And Tuesday night, they squared off in their last broadcast debate. It was an emotional one.

The latest WBUR tracking poll finds Baker maintaining his slim lead of 1 point, well within the margin of error. He needs to persuade enough independents and Democrats he's the kind of Republican they can trust in the governor's office. Coakley needs to energize Democrats to turn out for her. Their debate Tuesday night had its surprising moments. The biggest came when the candidates were asked to talk about the last time they cried.

"I may not make it through this story," said Baker, who was soon choking on tears as he recalled the time he met a fisherman in New Bedford coming off the docks soaked in sweat and salt water who pointed to his sons on the boat.
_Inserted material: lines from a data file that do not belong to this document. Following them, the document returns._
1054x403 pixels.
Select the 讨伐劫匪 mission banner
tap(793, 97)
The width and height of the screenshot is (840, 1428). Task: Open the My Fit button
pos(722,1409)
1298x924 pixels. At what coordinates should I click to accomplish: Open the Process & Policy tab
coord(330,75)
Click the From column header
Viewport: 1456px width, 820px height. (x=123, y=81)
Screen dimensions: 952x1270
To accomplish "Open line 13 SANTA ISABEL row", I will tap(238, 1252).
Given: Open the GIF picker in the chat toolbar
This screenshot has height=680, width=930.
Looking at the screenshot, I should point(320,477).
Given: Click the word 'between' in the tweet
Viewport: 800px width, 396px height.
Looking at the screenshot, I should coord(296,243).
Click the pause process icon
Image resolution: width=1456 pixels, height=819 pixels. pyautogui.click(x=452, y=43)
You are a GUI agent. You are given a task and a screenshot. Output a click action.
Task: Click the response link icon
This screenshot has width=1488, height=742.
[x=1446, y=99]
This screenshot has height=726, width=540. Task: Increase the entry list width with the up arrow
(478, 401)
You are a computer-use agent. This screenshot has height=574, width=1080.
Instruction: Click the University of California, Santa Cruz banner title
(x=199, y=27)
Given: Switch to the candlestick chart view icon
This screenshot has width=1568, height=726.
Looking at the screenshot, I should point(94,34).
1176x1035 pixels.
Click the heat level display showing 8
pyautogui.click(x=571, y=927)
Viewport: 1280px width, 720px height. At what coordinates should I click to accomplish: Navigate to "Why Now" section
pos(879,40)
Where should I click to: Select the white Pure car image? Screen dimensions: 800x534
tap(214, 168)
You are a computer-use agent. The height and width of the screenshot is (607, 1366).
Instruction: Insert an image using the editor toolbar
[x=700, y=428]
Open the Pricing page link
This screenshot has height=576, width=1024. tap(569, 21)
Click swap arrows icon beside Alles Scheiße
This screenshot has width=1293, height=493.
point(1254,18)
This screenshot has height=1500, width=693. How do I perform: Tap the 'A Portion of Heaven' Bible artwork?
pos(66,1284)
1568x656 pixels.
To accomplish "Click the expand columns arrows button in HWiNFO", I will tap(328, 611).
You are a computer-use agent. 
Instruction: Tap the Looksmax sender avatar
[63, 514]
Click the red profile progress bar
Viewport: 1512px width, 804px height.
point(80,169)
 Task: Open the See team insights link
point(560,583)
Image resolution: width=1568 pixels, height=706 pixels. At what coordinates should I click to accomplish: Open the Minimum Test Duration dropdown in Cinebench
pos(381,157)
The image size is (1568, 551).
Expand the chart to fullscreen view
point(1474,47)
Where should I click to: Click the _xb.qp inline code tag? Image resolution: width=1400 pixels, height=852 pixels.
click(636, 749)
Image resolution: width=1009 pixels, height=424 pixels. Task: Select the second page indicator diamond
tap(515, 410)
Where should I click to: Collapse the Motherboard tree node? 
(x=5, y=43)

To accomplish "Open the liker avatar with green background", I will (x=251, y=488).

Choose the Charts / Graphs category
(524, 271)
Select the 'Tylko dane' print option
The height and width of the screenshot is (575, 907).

"'They were both spectacular football players in New Bedford High School who were given college scholarships to go play football,' " Baker quoted the fisherman as saying. "'And I told them: 'No.' I said: 'You're... You're going to be fishermen. I was a fisherman. My brothers were fishermen. My father was a fisherman. You're going to be fishermen. And I ruined their lives.' "

Baker then told Coakley, the state's attorney general, that he admires her for the legal battles she's fought on behalf of Massachusetts fishermen, and promised to stand up for fishermen if he's elected.

Baker, the former chief executive officer of Harvard Pilgrim Health Care, has said that what annoys him most about the way he is perceived is that he's a numbers guy and that he does not care about people. Tuesday night, he gave a very different image of himself.

The debate was sponsored by Bloomberg News, WHDH-TV, WBUR and WCVB-TV. Coakley's most remarkable moment came when CVB's Janet Wu pressed her on whether she would raise fees for government services.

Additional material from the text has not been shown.